Holyrood's education committee heard from councillors from across Scotland, who said it was "extremely difficult" to maintain schools spending.
Many councils said they only reluctantly accepted this year's funding offer after protracted talks.
Ms Constance said education was "at the heart" of the government's programme.
All of Scotland's 32 councils have now accepted the Scottish government's £10.3bn funding settlement, which sees local authority budgets reduced.
Many voiced reluctance after bodies such as the Convention of Scottish Local Authorities (Cosla) urged them to reject the deal. Finance Secretary John Swinney said he recognised that it was "not easy for councils to accommodate" the budget cut but said it was "a deal worth taking".
At the education committee, a succession of councillors spoke out about the impact the budget cuts could have on education in their areas.
Councillor Malcolm Cunning said his council in Glasgow would have to make savings of £133m over two years, which he said would "clearly" have an impact on education services.

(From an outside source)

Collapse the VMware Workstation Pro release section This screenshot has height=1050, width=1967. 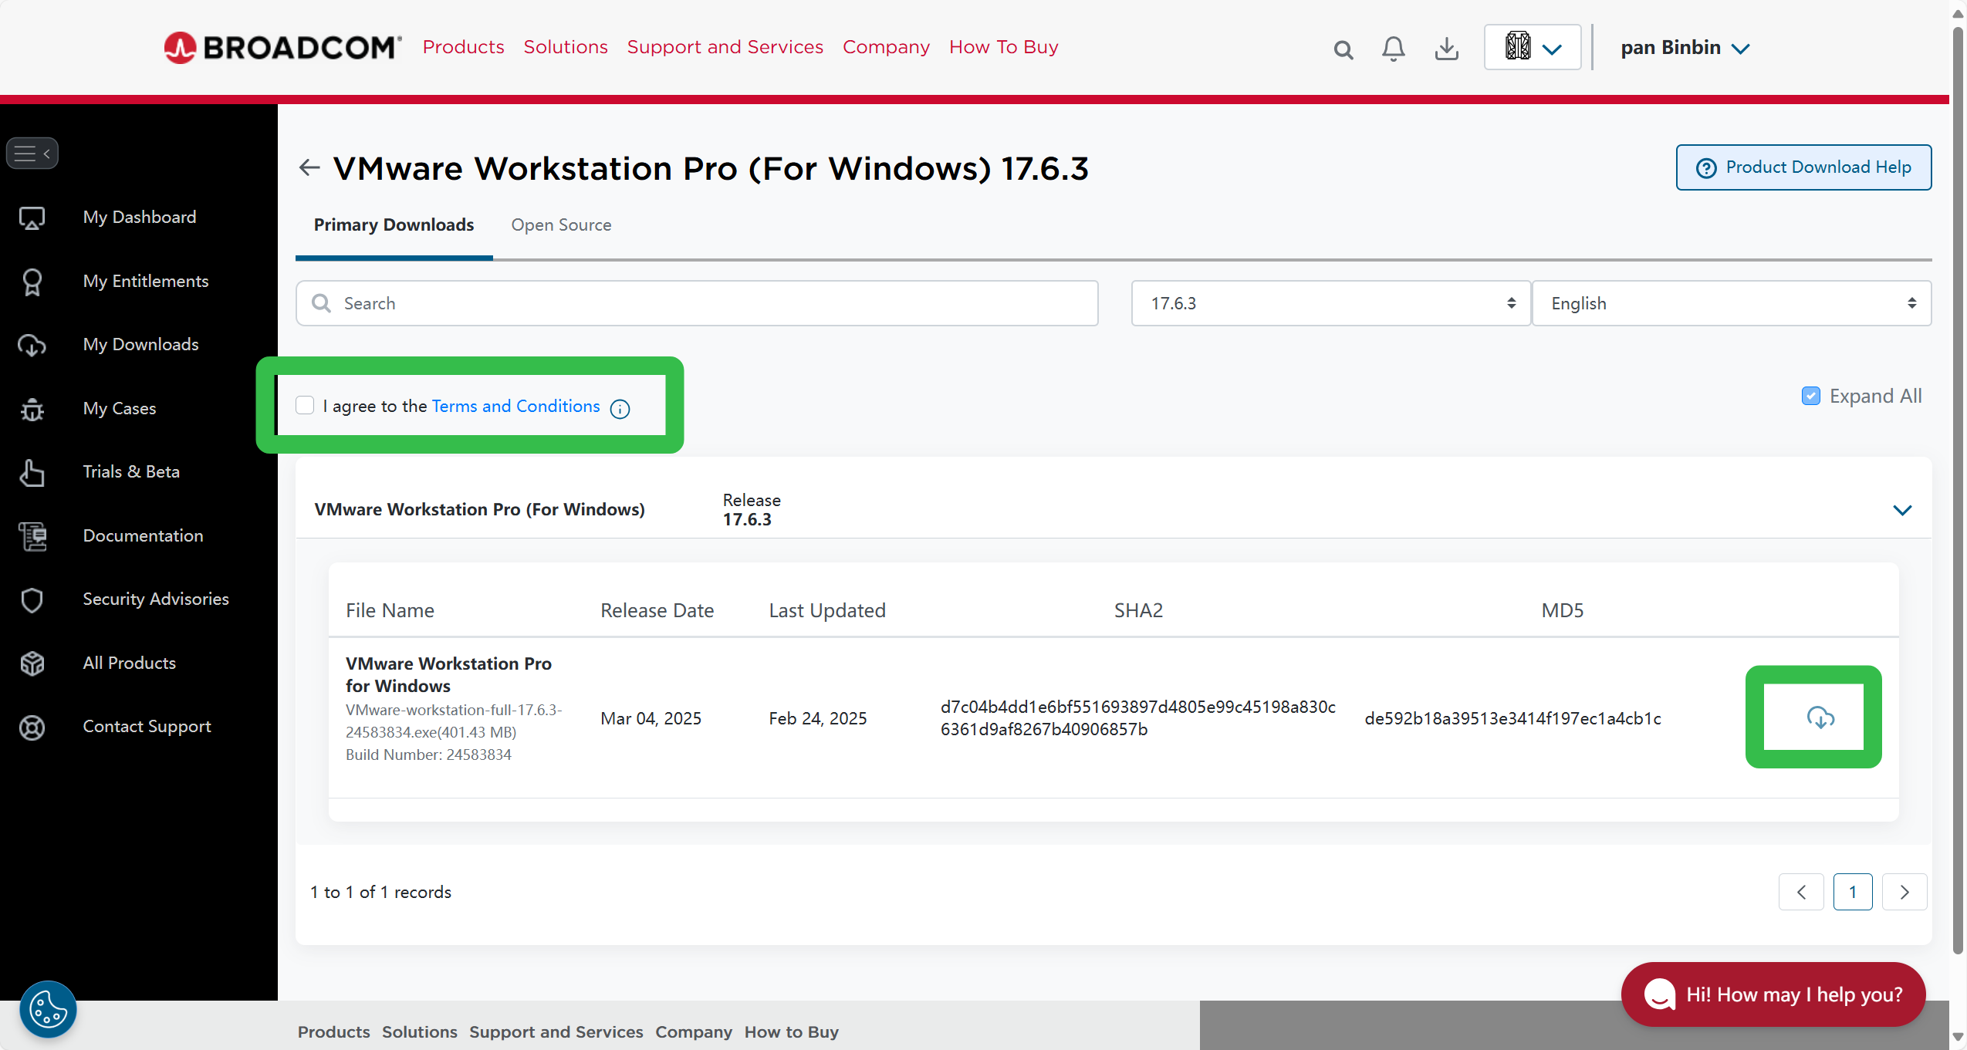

He said teacher-to-pupil ratios would be maintained but said it would be "very, very difficult" and could see fewer support staff in schools.
Gary Robertson from independent-controlled Shetland Islands Council agreed, adding: "It is becoming extremely difficult to maintain education expenditure."
He said "constant cuts" to funding were making it difficult to close the attainment gap in schools, saying if this continues it could bring overall attainment levels down.
Robert Nicol, from Cosla, said budget cutbacks "will not make closing the attainment gap any easier", while Paul Godzik from City of Edinburgh Council said services such as music tuition may be affected by savings.
Ms Constance told MSPs that there was "a real willingness" from the Scottish government to work together with councils.
She said the funding deal was a "fair settlement", admitting it was "not without its challenges" but claiming the reduction in budgets was "less than 1%" once investment was included.
She said: "Within the local government settlement, education is a priority.
"We remain committed to teacher numbers and the settlement includes provision of £88m specifically to support delivery of the commitment to maintain the pupil-teacher ratio.
"We are investing in our schools - we have rebuilt or refurbished 607 schools - as a result of that the number of pupils in poorer or bad condition schools has more than halved since 2007.
"While we all recognise the financial constraints, we need to focus on what we can do with the resources we have. Attainment is increasing and the gap is closing, and we need to continue in that vein."
Council representatives voiced a concern about a lack of flexibility in school staffing due to the enforcement of the teacher-to-pupil ratio.
Ms Constance said the quality of teaching was one of the most important factors in raising attainment, saying she failed to see how reducing the number of high quality teachers in schools could help tackle the attainment gap.
Lib Dem MSP Liam McArthur said the ratio chosen was "arbitrary", accusing Ms Constance of being "rather disingenuous" by conflating quantity and quality of teachers.
He also said the government should accept the existence of multiple attainment gaps.
The cabinet secretary said the government did accept this, and said it was "setting a high bar" to close the gap between those least and most disadvantaged.
She said a "strong offer" had been made for all schools to invest in the workforce and insisted schools were "on the right road".